- _Travail demandé_
Redimensionnez le matériel en commençant à la ligne qui contient "cooper (79, 2470)" et en terminant à celle qui contient "[Ouvrir le menu] (725, 39)", toutes deux comprises. Recopiez ces lignes, consignes incluses, en multipliant par 1,65 chaque coordonnée des réponses et en arrondissant à l'entier, les demis vers le haut, sans reprendre les images.

- _Matériel fourni_
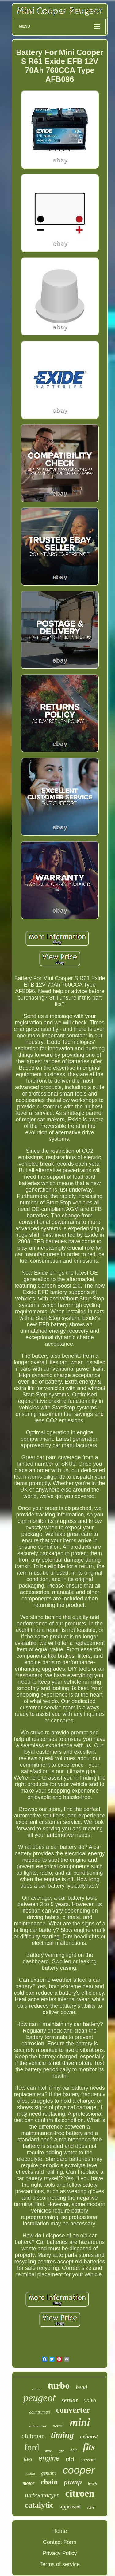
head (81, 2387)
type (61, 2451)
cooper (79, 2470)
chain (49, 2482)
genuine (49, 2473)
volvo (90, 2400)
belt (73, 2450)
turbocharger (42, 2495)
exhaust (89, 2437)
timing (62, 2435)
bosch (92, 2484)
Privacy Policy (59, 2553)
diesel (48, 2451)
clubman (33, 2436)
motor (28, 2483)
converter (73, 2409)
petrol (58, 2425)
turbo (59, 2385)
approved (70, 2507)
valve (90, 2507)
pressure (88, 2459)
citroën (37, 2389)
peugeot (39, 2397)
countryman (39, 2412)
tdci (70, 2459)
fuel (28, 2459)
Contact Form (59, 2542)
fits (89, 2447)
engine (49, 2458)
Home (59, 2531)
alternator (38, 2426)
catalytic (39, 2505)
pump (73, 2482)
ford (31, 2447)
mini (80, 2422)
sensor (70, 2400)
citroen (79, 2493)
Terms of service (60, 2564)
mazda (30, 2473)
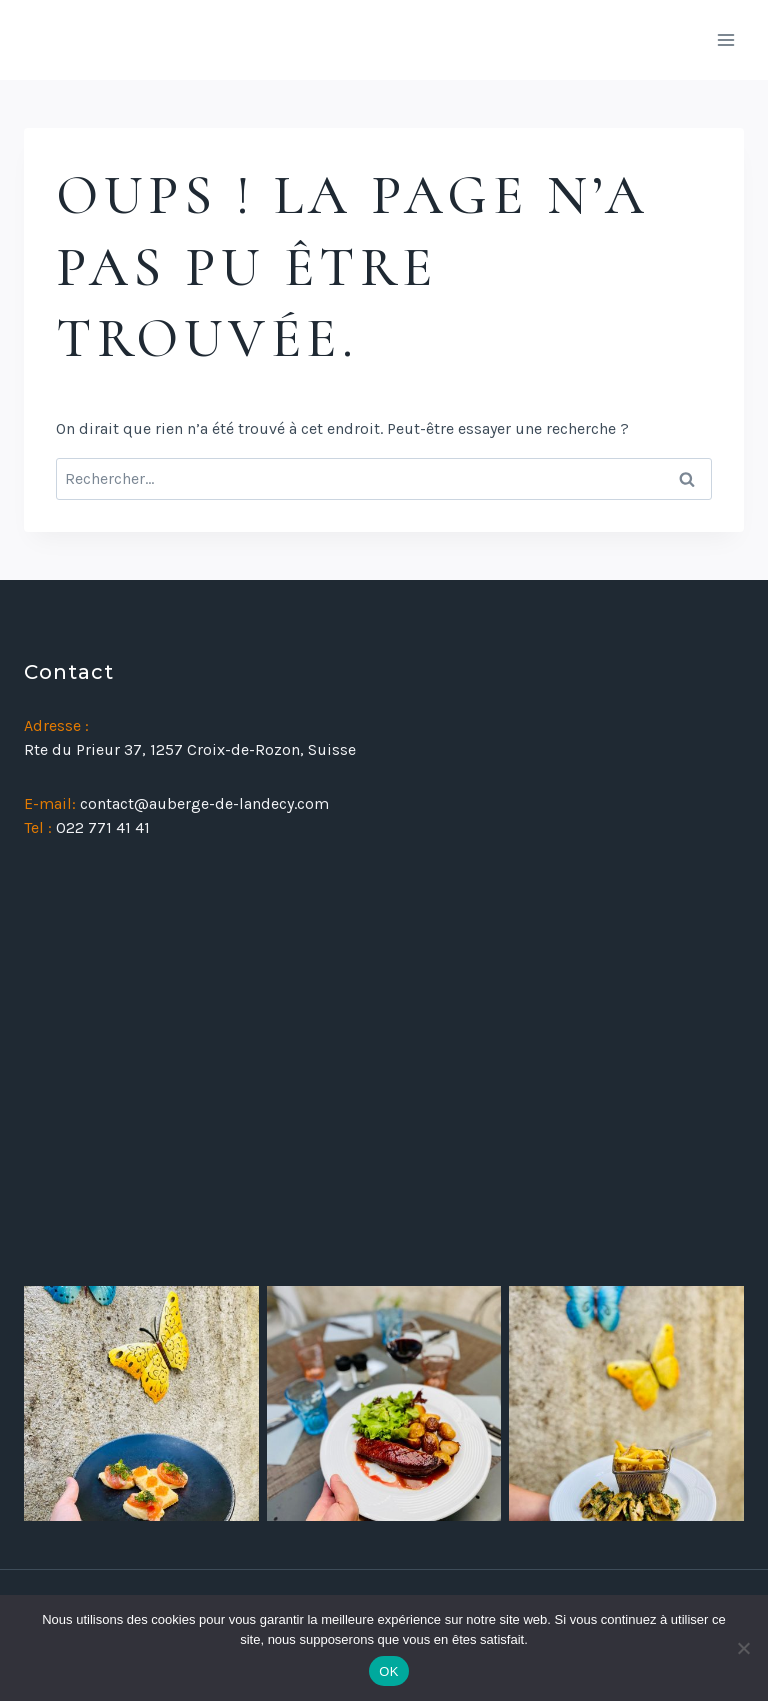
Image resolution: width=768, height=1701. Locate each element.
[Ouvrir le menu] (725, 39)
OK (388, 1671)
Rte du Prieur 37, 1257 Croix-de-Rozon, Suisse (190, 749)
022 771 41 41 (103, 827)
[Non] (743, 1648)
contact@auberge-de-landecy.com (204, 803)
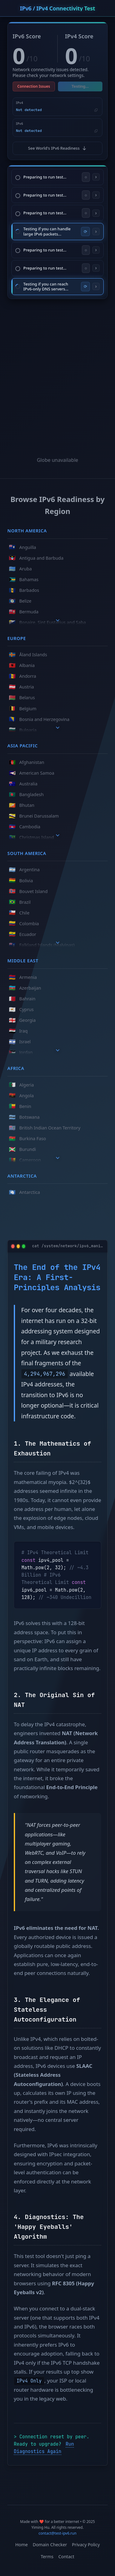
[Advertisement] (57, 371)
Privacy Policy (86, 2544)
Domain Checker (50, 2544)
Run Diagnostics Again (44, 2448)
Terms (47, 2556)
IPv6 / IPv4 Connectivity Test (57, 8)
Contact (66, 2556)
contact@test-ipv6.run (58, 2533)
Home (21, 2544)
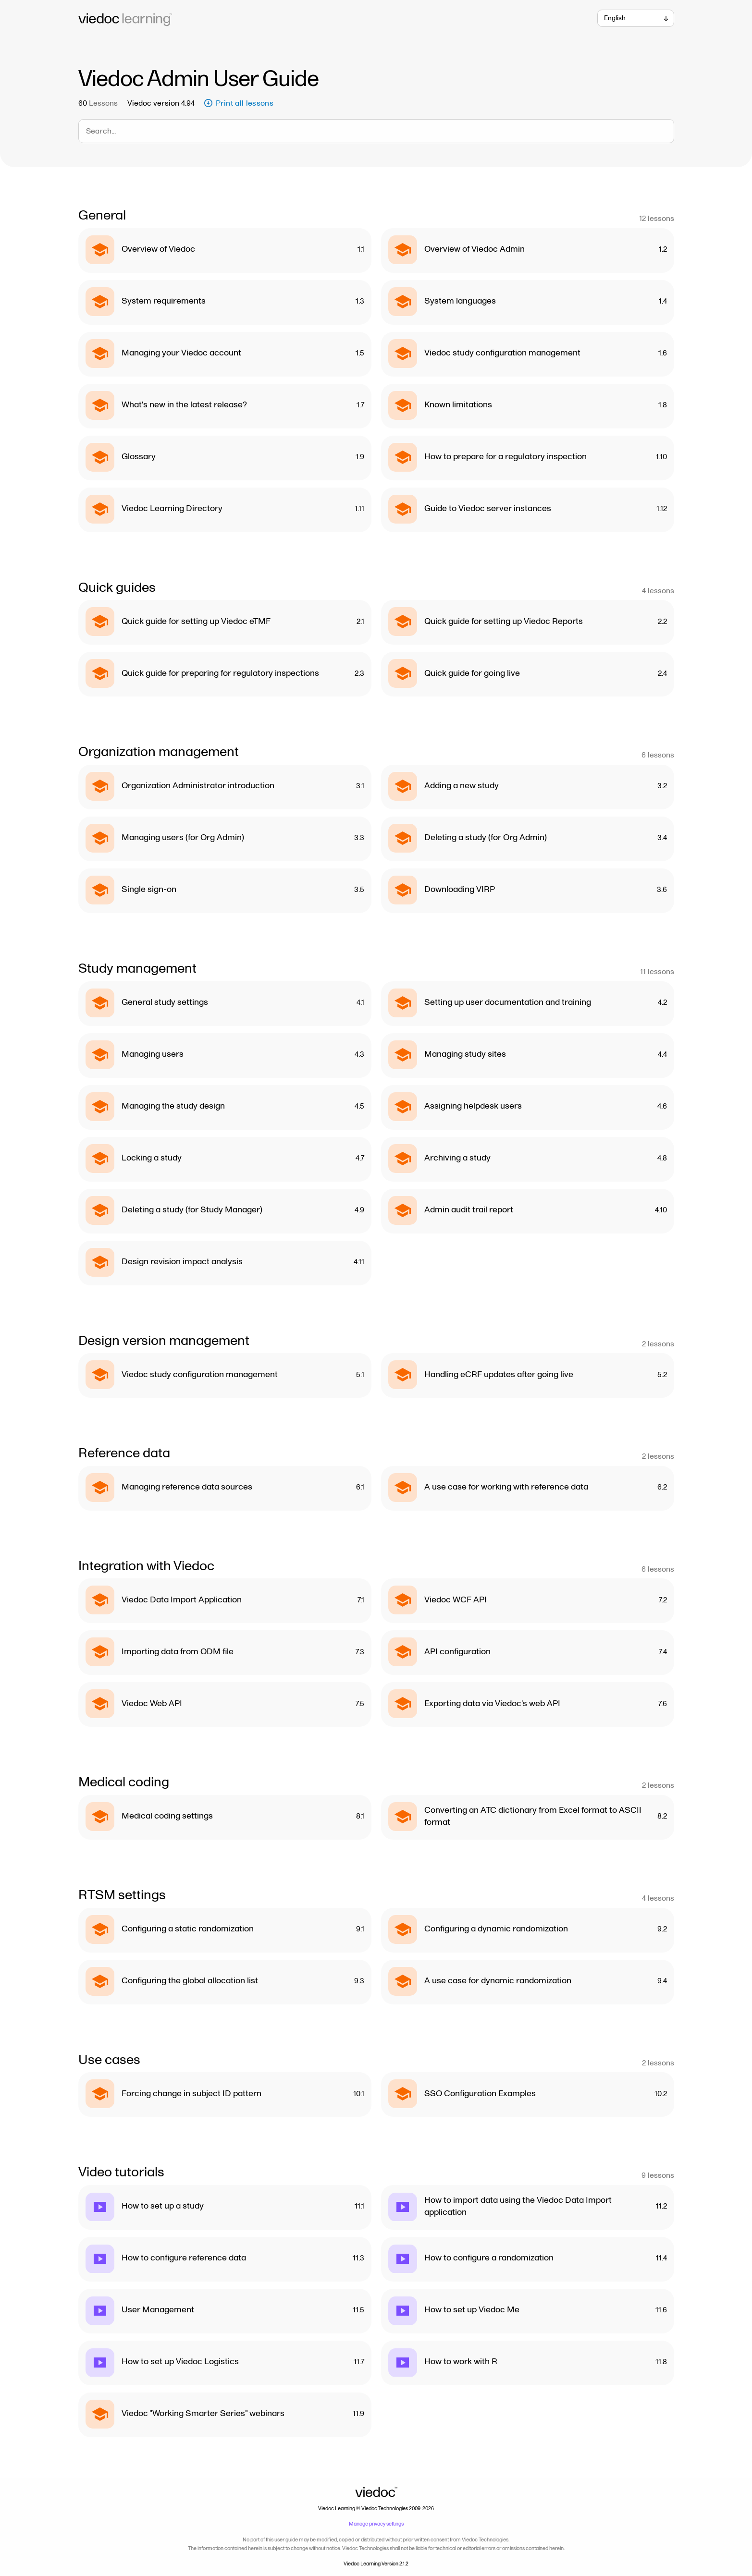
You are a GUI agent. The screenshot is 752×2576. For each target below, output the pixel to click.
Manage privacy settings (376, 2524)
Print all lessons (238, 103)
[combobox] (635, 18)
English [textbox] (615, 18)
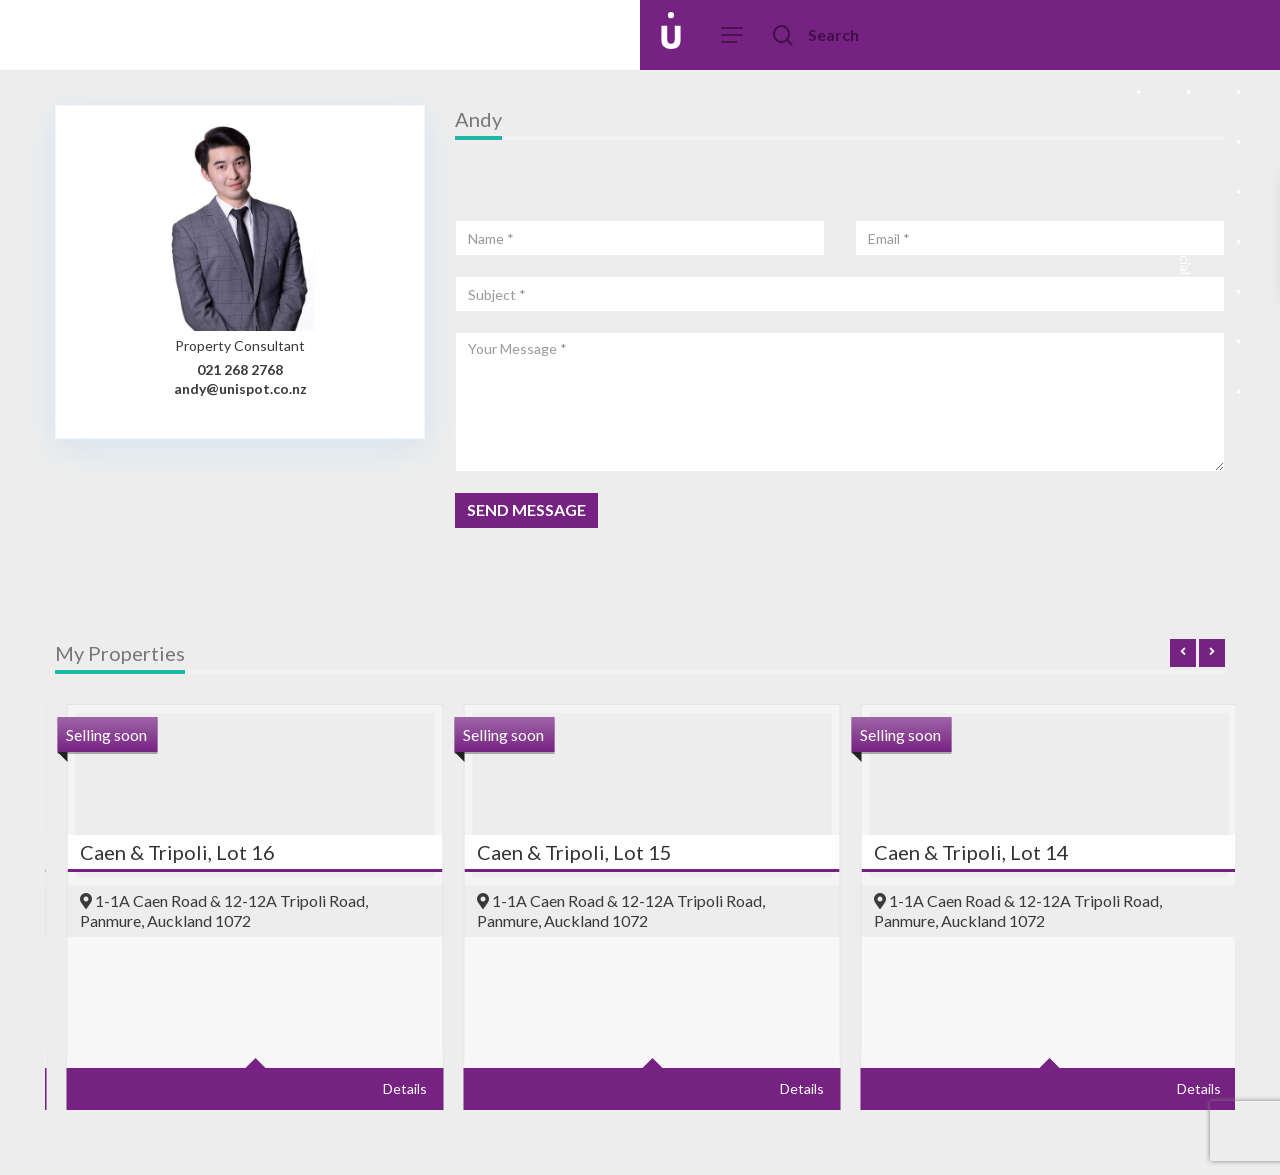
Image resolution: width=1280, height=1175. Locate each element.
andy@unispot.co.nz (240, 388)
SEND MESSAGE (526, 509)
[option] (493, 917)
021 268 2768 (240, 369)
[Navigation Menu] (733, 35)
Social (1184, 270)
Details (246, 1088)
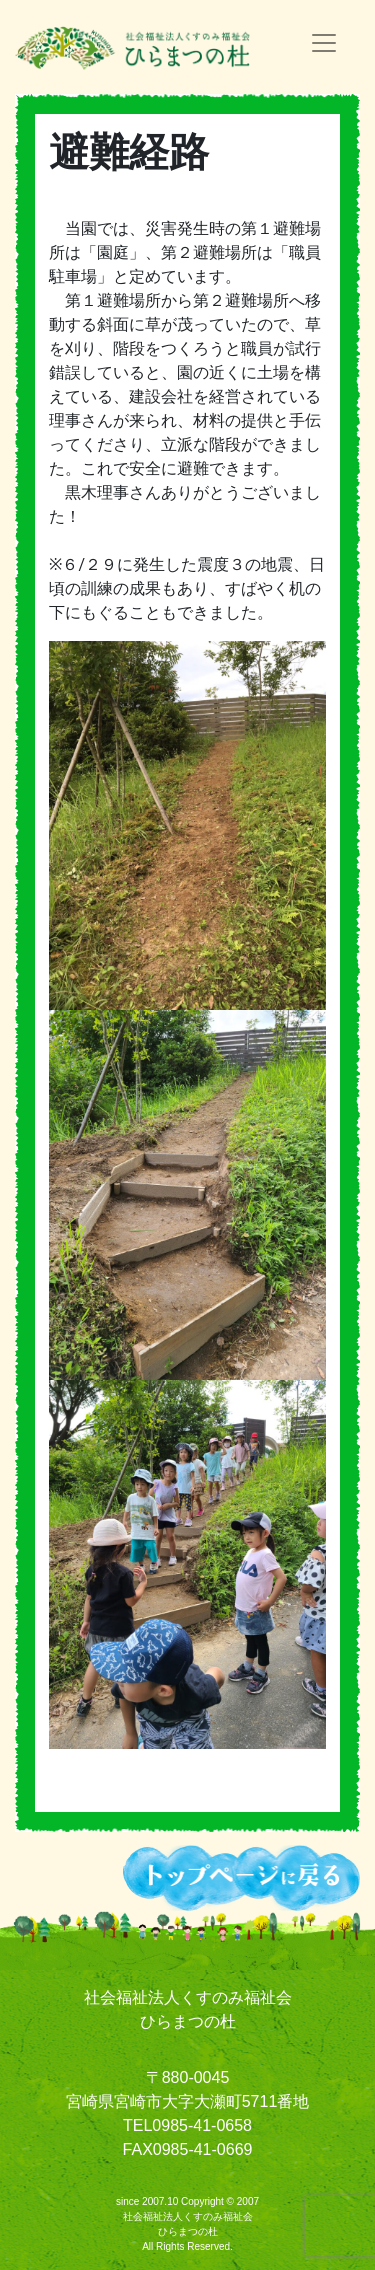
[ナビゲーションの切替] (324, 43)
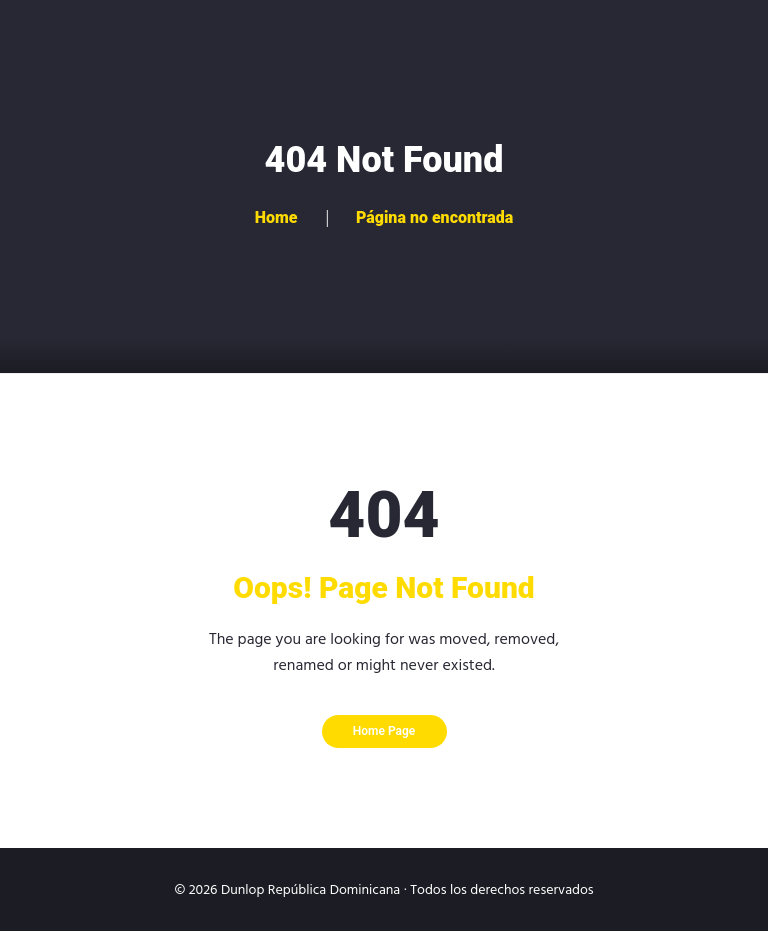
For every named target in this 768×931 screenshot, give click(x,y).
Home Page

- _Résultat obtenu_
cooper (130, 4076)
chain (81, 4095)
genuine (81, 4080)
volvo (149, 3960)
belt (120, 4043)
turbocharger (69, 4117)
exhaust (147, 4021)
timing (102, 4018)
bosch (152, 4099)
Privacy Policy (97, 4212)
diesel (79, 4044)
clubman (54, 4019)
motor (46, 4097)
converter (120, 3975)
petrol (96, 4001)
turbo (97, 3935)
approved (116, 4137)
valve (149, 4137)
pressure (145, 4057)
citroën (61, 3942)
peugeot (64, 3955)
countryman (64, 3980)
tdci (116, 4057)
fuel (46, 4057)
Contact Form (97, 4194)
fits (147, 4038)
engine (81, 4056)
Home (97, 4176)
alternator (63, 4003)
catalytic (64, 4133)
pump (120, 4095)
ford (51, 4038)
mini (132, 3996)
sensor (116, 3960)
citroen (130, 4113)
Terms of service (99, 4231)
mazda (50, 4080)
Image resolution: width=768, height=1701. Locate each element.
[Ouvrir le menu] (1196, 64)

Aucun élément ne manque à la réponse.